Assim, por exemplo, numa atividade de avaliação, o professor solicita interpretação, gramática e produção de texto, e dá o mesmo valor para todas as partes, como se não houvesse parte mais importante, como se a produção não fosse um elemento fundamental que precisaria ser mais valorizado. Numa outra situação, o professor afirma: “A prova será baseada no livro texto”, querendo dizer que o que o aluno souber a mais ou de outra forma não poderá ser explicitado.
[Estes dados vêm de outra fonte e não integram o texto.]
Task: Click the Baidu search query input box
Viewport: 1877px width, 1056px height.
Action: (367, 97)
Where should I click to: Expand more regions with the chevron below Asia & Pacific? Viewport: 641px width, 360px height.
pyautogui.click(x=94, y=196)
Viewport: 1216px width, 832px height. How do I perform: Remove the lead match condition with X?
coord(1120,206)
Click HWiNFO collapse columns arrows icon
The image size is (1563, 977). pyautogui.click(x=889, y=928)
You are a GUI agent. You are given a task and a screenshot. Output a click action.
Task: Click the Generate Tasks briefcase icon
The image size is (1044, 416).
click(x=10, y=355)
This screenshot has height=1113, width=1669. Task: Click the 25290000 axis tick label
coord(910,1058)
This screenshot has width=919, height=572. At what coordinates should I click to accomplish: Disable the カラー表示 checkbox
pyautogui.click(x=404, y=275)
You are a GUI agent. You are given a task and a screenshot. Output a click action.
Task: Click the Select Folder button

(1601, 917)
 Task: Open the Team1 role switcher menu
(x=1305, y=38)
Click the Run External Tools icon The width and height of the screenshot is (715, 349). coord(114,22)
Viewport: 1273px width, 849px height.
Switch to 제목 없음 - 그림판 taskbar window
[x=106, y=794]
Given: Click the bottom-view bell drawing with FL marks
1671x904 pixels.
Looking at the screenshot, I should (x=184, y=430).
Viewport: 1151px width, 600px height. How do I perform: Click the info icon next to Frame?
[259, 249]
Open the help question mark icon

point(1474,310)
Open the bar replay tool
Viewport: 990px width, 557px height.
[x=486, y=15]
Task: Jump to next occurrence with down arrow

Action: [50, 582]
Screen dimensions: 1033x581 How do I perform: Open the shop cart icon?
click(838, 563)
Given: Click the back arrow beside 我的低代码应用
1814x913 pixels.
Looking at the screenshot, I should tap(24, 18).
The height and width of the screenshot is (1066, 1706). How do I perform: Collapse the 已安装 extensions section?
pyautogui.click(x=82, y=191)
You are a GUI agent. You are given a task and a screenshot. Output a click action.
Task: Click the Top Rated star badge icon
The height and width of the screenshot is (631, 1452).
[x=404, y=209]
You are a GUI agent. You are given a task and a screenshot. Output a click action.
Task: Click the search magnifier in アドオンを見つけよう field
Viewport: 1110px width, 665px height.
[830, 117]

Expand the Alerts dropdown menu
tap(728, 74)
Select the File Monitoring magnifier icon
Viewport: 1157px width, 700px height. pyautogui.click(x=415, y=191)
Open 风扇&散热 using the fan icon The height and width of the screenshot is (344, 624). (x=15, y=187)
Para afinar o critério de correção, muitos professores primeiro analisam um conjunto de atividades e só depois começam a atribuir valores; uma outra prática é analísar primeiro uma questão de todos os alunos e só então passar para a seguinte. No processo de análise, o professor está aberto a outros caminhos de resolução e, às vezes, até de interpretação. Um critério bem adequado é o de considerar o processo de resolução, o raciocínio feito pelo aluno e não apenas o resultado, sobretudo nas avaliações nas áreas de Matemática, Ciências da Natureza e Tecnologia.
d)Comunicação dos Resultados
Para terem efeito positivo no processo educativo, os instrumentos são o mais rapidamente possível analisados e devolvidos aos alunos (garantindo a devida privacidade para não expor aluno diante de colegas), e não acumulado para serem “corrigidos” só no final do mês ou período, sem que o professor possa captar logo as necessidades e sem que o aluno possa tomar consciência- de seu desenvolvimento.
Na devolutiva, o professor não se centra apenas nos limites; destaca os
aspectos positivos, ampara e só depois faz a crítica (“Excelente!, como primeira
versão” — cf. Penna Firme).
Ao aluno é solicitada uma reflexão crítica da própria produção, a tomada de
consciência da sua situação no processo de aprendizagem (metacognição).
A prática comum de se corrigir a atividade de avaliação na sala de aula nem
sempre é satisfatória, pois pode ocorrer que os alunos que foram bem não se
interessem, por achar que aquilo já é uma etapa vencida; os que foram mal, podem
não se interessar por conta da insatisfação diante dos resultados. Um caminho de superação é levar para sala novas atividades envolvendo os conteúdos/objetivos que não foram atingidos (verificados na correção), de maneira a envolver o conjunto dos alunos, e em especial aqueles que precisam vencer suas dificuldades.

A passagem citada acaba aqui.